● **WORK INSTRUCTION**
Please recast the rows from the start through the line holding "(332, 433).", inclusive, as a Markdown table with the columns No. and Text. Skip blank lines and leave the pictures out.

Pixel coordinate grounding data:
»»
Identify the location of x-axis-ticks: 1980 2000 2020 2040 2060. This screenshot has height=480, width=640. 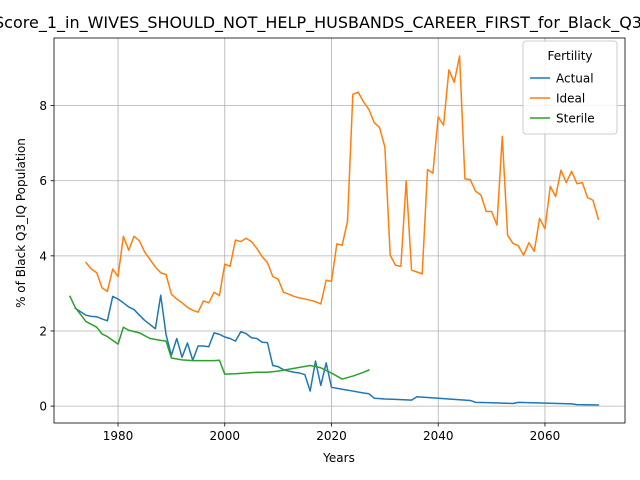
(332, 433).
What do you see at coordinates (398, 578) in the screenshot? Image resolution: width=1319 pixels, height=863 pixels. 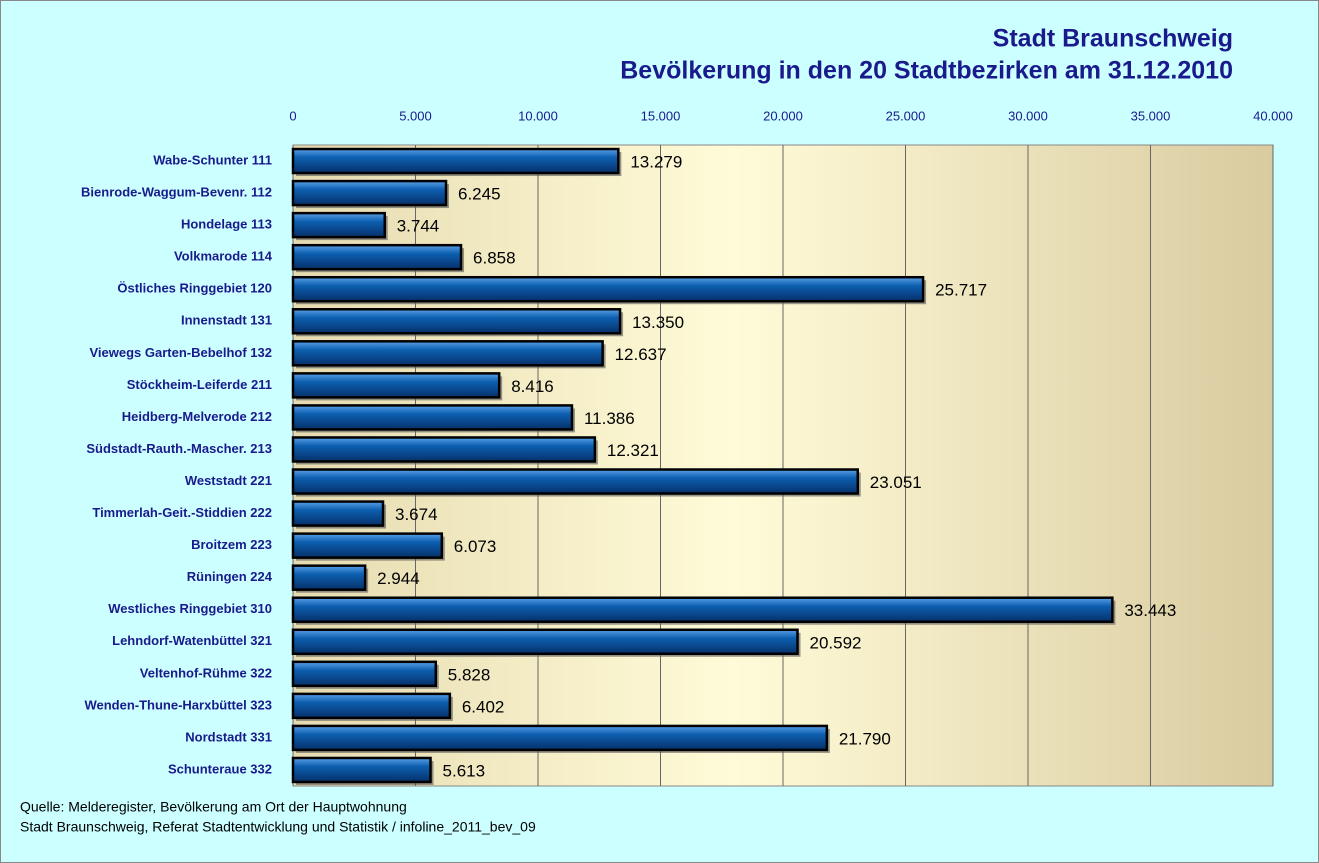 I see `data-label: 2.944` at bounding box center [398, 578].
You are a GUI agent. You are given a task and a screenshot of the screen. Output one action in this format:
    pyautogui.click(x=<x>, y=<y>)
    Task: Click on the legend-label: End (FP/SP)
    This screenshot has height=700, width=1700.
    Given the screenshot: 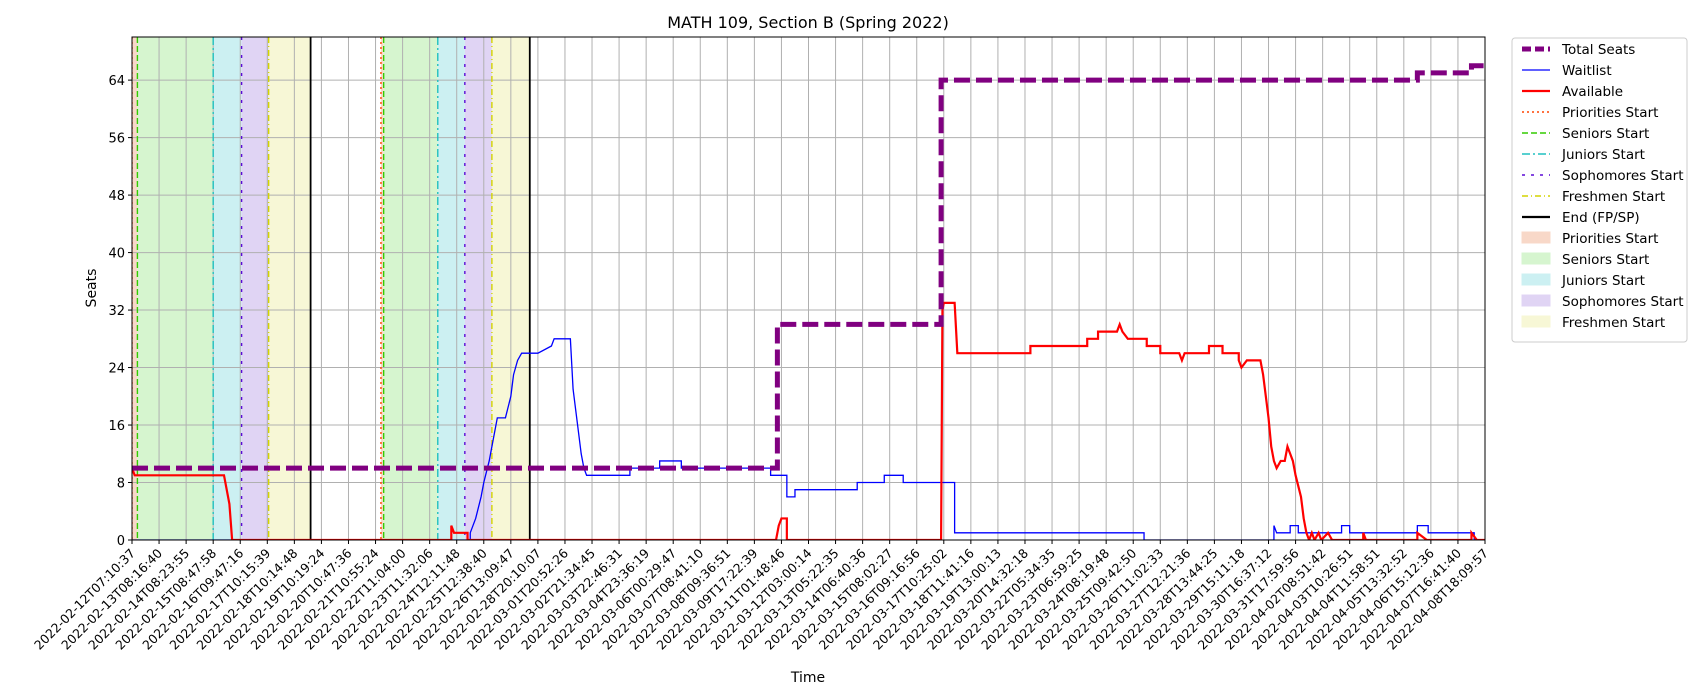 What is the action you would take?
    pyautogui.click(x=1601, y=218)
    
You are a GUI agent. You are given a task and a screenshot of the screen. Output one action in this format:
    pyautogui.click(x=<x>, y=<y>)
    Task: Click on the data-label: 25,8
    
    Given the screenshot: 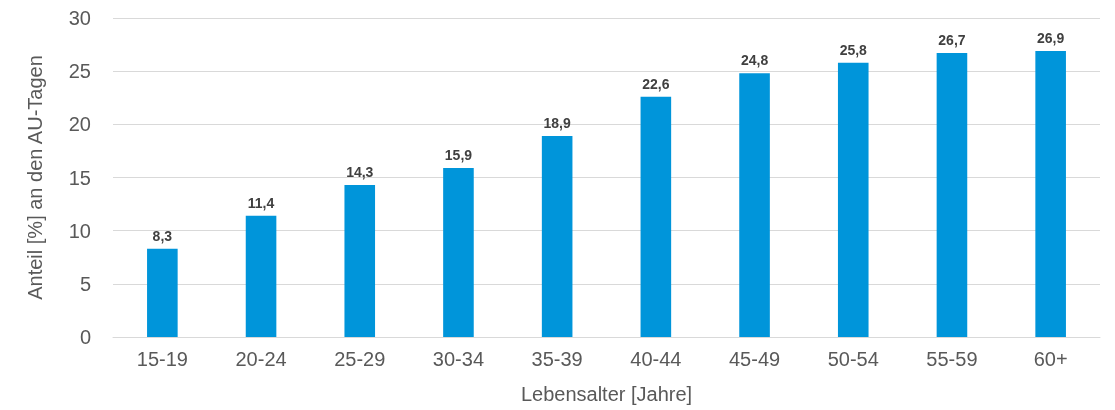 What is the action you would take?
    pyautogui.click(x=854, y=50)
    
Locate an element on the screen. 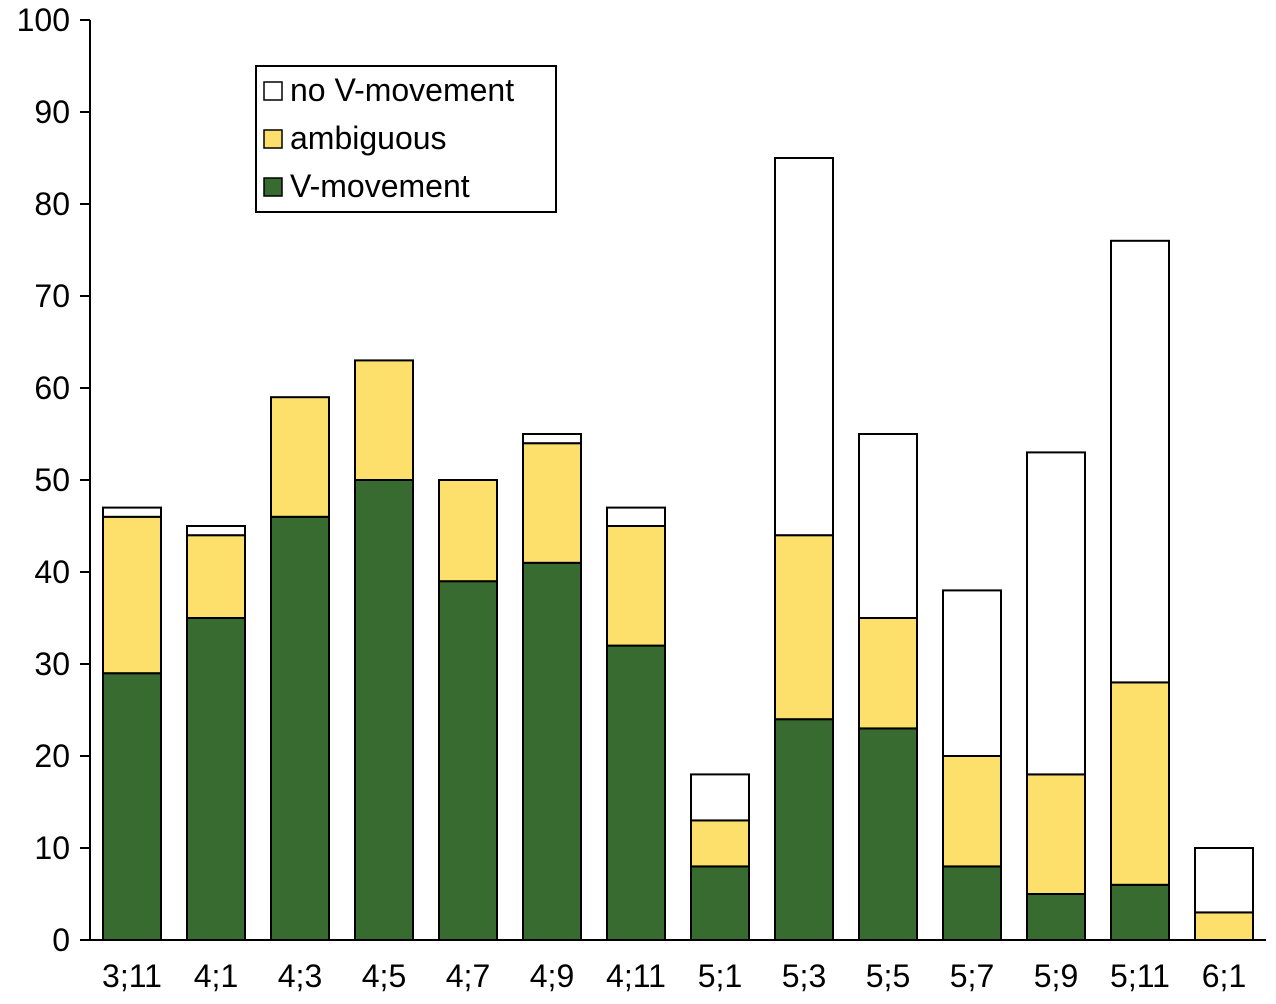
««
● **ANSWER TO THIS EXERCISE**
| No. | Text |
|---|---|
| 1 | Identify the location of x-axis-ticks: 1980 2000 2020 2040 2060. This screenshot has height=480, width=640.  |
| 2 | (332, 433). |